Should probably rename it then.
Lots of problems are unsolvable until they’re solved.
Kind of abusing the word there a bit though eh. Maybe call them something like “really feggin hard problems” instead.
This is mostly incorrect. There are provably unsolvable problems and unsolved problems. Many times someone will mislabel the latter as the former; that doesn’t make it actually provably unsolvable. Often we suspect unsolved problems might be unsolvable but do not go to the extreme of claiming it until it’s proved impossible to solve.
“Gold among the garbage” sums up AI very nicely.
This gold… smells… funny…
Does this mean computers can finally do floating point math!
This is the best summary I could come up with:
Google DeepMind has used a large language model to crack a famous unsolved problem in pure mathematics.
In a paper published in Nature today, the researchers say it is the first time a large language model has been used to discover a solution to a long-standing scientific puzzle—producing verifiable and valuable new information that did not previously exist.
FunSearch (so called because it searches for mathematical functions, not because it’s fun) continues a streak of discoveries in fundamental math and computer science that DeepMind has made using AI.
Built on top of DeepMind’s game-playing AI AlphaZero, both solved math problems by treating them as if they were puzzles in Go or chess.
It combines a large language model called Codey, a version of Google’s PaLM 2 that is fine-tuned on computer code, with other systems that reject incorrect or nonsensical answers and plug good ones back in.
Terence Tao at the University of California, Los Angeles, who has won many of the top awards in mathematics, including the Fields Medal, called the cap set problem “perhaps my favorite open question” in a 2007 blog post.
The original article contains 821 words, the summary contains 185 words. Saved 77%. I’m a bot and I’m open source!
Guarantee this comes out as untrue. Mark me.
They basically found a more effective way to brute force the problem. I don’t doubt that it’s possible. The title calling it unsolvable is nonsense though.
Does it perform better in a significant way to genetic programming?
Can it divide by zero ?
I thought this was interesting bc it’s an instance where a LLM has done something undeniably novel and unique while expanding human understanding. It’s a chink in the armor of the idea that a LLM is a “stochastic parrot” that can only regurgitate and never create.
I’ve been toying with this idea that LLM are showing us that what we thought of as creativity, learning, and problem solving aren’t as rarefied as we thought. We know that AI isn’t conscious, maybe consciousness isn’t as prerequisite to behaviors and cognition as we thought.
I’m not so sure, it feels a lot more like the https://en.wikipedia.org/wiki/Infinite_monkey_theorem, but with a model helping limit the outputs so they are mostly usable. As is stated in the article, it took millions of runs and couple of days to get the results. So its more like brute forcing with a slightly modified genetic algorithm than anything else.
I didn’t see a link to the full article, so maybe something more creative is happening behind the scenes, but it seems unlikely.
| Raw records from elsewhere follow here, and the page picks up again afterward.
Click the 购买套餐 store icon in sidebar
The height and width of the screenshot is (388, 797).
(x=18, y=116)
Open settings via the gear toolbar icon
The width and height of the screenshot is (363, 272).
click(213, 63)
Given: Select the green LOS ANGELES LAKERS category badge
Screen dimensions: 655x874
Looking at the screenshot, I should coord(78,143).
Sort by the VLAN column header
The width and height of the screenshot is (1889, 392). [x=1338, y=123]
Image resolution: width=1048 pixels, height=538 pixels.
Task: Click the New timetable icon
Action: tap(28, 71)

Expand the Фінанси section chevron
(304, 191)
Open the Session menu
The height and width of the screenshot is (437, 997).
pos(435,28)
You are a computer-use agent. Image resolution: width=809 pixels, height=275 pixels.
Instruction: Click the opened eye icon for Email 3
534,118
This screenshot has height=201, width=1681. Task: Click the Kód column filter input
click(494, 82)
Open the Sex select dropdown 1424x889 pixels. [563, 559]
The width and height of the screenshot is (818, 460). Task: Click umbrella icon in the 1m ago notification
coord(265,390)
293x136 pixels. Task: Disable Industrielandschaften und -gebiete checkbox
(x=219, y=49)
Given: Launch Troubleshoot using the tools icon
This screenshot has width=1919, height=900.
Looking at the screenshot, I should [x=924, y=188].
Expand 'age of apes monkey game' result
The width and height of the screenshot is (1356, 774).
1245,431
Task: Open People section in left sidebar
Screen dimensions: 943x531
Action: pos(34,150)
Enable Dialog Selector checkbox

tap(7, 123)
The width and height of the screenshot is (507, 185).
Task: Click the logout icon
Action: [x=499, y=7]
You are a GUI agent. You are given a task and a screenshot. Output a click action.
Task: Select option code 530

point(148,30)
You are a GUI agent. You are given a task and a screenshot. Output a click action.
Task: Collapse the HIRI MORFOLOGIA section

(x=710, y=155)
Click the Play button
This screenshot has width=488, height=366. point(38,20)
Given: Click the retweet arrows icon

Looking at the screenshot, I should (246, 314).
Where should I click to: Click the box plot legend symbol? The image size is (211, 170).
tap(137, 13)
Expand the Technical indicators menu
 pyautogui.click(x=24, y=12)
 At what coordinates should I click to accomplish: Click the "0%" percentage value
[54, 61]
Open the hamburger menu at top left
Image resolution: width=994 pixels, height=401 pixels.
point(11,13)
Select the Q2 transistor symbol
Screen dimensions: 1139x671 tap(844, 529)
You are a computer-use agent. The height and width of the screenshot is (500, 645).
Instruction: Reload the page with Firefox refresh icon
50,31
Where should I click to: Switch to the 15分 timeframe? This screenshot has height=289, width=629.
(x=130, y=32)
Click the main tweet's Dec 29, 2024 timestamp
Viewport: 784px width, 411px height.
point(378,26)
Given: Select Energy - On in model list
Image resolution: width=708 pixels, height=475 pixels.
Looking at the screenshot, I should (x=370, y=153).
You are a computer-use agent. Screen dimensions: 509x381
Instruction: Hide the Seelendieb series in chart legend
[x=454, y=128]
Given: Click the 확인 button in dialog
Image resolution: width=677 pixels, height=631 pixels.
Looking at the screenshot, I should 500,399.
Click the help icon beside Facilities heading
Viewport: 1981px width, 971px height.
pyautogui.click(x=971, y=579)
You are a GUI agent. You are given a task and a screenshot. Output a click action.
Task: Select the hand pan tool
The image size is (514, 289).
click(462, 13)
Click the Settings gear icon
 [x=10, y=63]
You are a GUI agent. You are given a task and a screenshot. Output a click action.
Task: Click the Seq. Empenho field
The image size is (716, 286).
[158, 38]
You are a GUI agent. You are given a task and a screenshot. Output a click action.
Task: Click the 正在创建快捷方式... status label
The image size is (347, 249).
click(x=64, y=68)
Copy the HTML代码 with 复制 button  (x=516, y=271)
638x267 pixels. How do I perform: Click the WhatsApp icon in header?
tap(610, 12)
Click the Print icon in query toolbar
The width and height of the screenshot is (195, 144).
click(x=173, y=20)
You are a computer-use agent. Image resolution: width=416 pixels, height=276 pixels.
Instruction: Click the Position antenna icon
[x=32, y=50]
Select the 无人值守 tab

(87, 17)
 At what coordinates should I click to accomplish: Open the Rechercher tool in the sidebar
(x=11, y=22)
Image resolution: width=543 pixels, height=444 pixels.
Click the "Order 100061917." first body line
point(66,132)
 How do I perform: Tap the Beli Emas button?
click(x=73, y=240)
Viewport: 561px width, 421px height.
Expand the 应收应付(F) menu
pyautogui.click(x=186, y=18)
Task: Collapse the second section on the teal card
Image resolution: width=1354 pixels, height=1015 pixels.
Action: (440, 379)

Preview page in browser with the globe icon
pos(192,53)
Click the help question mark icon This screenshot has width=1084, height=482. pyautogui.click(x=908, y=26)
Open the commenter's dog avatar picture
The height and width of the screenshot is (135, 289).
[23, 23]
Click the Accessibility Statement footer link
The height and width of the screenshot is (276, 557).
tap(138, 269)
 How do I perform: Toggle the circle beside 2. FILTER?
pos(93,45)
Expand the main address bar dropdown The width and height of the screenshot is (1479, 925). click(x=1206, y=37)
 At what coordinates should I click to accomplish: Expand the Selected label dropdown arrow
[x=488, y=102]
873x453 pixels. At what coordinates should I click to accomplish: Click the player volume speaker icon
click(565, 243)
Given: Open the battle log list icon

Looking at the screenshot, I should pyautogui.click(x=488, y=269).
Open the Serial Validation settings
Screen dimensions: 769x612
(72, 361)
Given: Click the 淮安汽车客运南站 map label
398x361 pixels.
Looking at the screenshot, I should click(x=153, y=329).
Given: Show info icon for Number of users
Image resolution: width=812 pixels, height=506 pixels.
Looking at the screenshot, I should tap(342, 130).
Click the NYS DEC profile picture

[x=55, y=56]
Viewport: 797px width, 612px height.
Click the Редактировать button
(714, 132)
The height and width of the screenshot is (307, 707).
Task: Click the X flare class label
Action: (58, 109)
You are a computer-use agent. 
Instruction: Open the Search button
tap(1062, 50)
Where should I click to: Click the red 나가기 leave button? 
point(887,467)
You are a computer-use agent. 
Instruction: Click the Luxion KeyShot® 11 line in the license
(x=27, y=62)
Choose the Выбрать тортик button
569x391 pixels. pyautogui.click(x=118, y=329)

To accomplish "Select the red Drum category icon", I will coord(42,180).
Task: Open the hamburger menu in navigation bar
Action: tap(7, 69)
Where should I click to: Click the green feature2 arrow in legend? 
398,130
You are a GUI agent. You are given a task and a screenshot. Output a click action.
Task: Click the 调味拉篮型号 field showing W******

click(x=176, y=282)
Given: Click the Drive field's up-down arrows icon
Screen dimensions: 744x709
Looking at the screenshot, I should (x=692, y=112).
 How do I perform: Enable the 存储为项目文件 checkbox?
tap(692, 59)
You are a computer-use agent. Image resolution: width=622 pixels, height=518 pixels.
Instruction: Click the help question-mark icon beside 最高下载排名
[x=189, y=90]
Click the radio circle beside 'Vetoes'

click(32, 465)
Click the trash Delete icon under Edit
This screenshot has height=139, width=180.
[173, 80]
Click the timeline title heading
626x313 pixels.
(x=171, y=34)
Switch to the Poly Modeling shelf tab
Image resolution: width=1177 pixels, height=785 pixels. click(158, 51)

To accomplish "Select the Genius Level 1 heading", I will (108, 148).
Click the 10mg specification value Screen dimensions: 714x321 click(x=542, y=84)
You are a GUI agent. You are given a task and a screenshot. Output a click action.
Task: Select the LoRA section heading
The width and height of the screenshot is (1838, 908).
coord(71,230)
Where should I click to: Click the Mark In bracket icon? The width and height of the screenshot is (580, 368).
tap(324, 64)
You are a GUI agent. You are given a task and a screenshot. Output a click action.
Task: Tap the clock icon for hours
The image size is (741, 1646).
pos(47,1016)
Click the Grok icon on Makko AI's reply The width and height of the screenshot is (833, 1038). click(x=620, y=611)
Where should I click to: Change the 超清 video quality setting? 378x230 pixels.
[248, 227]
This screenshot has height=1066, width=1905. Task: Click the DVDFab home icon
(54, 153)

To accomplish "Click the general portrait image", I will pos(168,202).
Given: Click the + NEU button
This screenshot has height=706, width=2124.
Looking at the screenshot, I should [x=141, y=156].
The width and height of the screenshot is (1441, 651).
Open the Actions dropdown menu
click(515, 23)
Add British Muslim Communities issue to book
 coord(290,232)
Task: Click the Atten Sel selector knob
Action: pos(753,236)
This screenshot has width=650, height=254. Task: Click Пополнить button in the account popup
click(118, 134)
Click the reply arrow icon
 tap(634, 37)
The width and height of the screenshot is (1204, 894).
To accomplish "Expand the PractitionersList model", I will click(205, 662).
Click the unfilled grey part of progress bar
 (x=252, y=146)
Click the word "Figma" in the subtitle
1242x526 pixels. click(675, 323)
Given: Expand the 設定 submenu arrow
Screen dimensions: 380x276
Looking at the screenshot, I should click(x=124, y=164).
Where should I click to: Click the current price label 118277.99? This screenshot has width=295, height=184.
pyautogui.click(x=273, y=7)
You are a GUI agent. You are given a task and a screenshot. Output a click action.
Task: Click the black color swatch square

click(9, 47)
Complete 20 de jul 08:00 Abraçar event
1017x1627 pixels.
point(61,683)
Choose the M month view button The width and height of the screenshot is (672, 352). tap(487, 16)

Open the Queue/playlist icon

Your interpretation is correct. There’s no new logic here, just new special cases of a problem whose general solution is still unknown. I think it’s pretty cool and has a lot of value in places like design theory where the getting examples to try and play around with general solution ideas is really tough. But all it did was creatively crunch numbers.
This approach sounds more like selective breeding to me.
If you do this with cats and select in each generation until you obtain a particularly fluffy cat, the cat doesn’t get the credit. Nobody says “wow, how smart are cats for achieving this”, they praise the breeder instead.
Which is as it should. The people who seed and select these algorithms and can recognize a breakthrough deserves the credit not the churning machine that goes through millions of permutations blindly.